Teks Bacaan:
Gelap Yang Mengajak Merenung



Oleh: Arin RM, S.Si

Pemadaman listrik dalam waktu dekat ini menjadi sesuatu yang fenomenal. Durasi lama dan jangkauan luas menjadikan tanggapan akan kejadian byar pet ini hangat diperbincangkan. Terlebih di era sosial media telah menyentuh hampir semua lapisan masyarakat seperti saat ini, maka peristiwa apapun sangat cepat naik menjadi berita yang bisa dikonsumsi banyak orang. Naiknya berita perlu media, yaitu gadget yang nyalanya mengandalkan energy listrik. Sehingga sangat wajar jika listrik terganggu, pengguna gadget mudah saling mengabarkan kejadian. Dalam bentuk analisis, meme, ataukah satire tentang peristiwa yang tengah berlangsung.

Daftar Catatan:
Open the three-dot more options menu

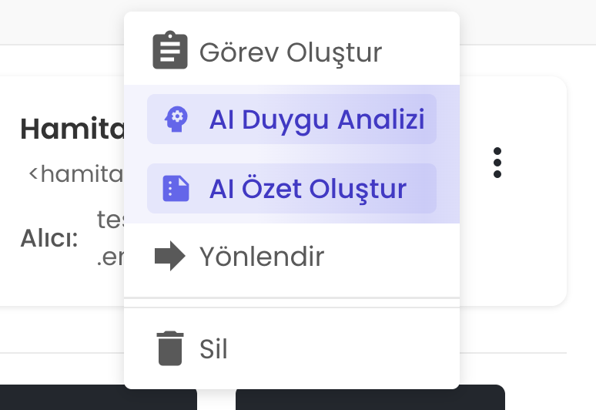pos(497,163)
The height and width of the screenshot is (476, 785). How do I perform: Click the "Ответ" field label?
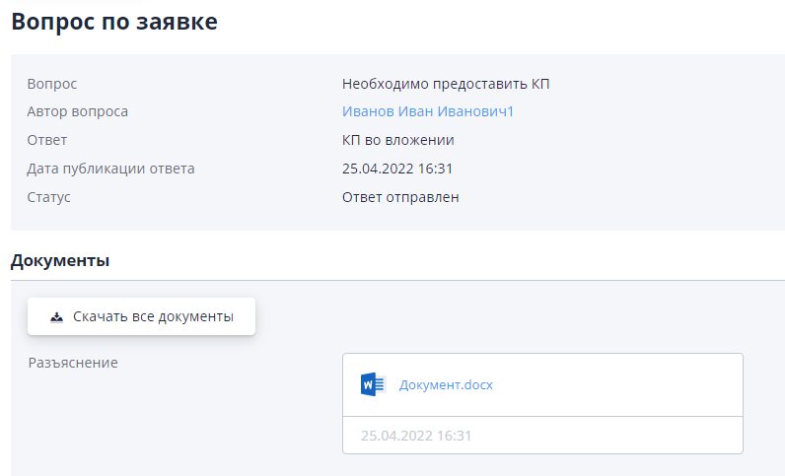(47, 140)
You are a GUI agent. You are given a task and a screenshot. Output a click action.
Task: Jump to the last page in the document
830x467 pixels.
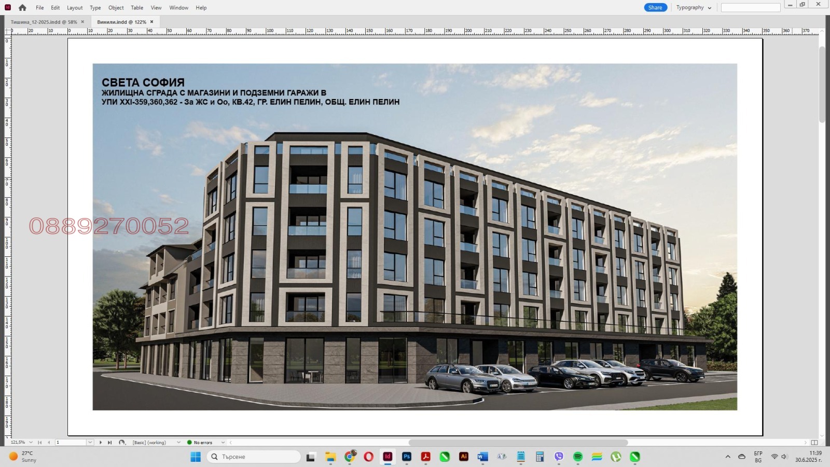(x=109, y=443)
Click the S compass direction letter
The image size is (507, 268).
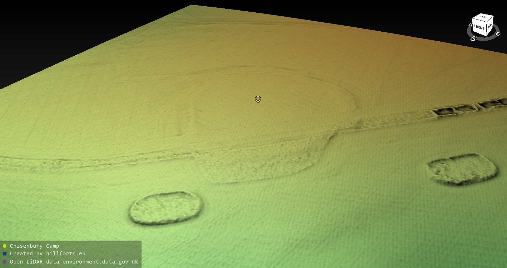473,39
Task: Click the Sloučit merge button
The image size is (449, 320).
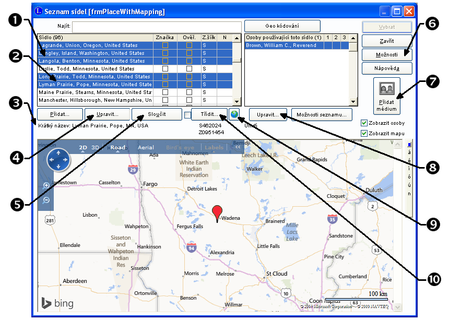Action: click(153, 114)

Yang Dikerjakan:
(A) Menurut teks tentang pemadaman listrik, apa media yang diperlukan agar sebuah berita bisa naik?
(B) Hitunglah jumlah baris dalam catatan yang memuat kata "image", dengan membedakan huruf besar dan kecil. Tuliskan angkanya saja.

Jawaban:
(A) Gadget, yang nyalanya mengandalkan listrik.

(B) 2